The Upper Triassic Baldonnel and Pardonet formations in northeastern British Columbia are hosts for the biggest gas play in the Western Canada Sedimentary Basin (WCSB, Fig. 1), centred on the Monkman Pass-Bullmoose-Sukunka trend in the Foothills, south of the Peace River Arch. North of the Arch, particularly north of the Hay River Fault Zone (as defined by aeromagnetics), the Baldonnel is the principal carbonate reservoir in a series of north-northwest to south-southeast trending gas-dominant fields in the Laprise-Jedney-Bubbles area. In addition to the overall contribution to British Columbia reserves by all Triassic reservoirs (82% of B.C. total initial established reserves of oil, and 40% of similar gas reserves; Dec. 1990 data), the Baldonnel and Pardonet in the Monkman Pass trend contain an estimated additional 6 Tcf (169 × 109 m3) of gas in-place (Cooper and others, 1992).

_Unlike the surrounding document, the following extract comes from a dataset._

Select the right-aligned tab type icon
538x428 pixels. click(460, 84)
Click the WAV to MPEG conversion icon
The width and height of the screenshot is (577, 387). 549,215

Carbonate facies and reservoir types in the Upper Triassic of British Columbia are the product of the interplay of paleotectonics, paleoclimate, paleo-oceanography, mass extinctions and other factors including diagenesis that produce carbonates that differ from many Devonian and other Paleozoic carbonates reservoir facies in the WCSB. This core display exhibits typical lithofacies and reservoir types from the Baldonnel and Pardonet formations in northeastern British Columbia, and includes some examples of the underlying Charlie Lake-Baldonnel boundary.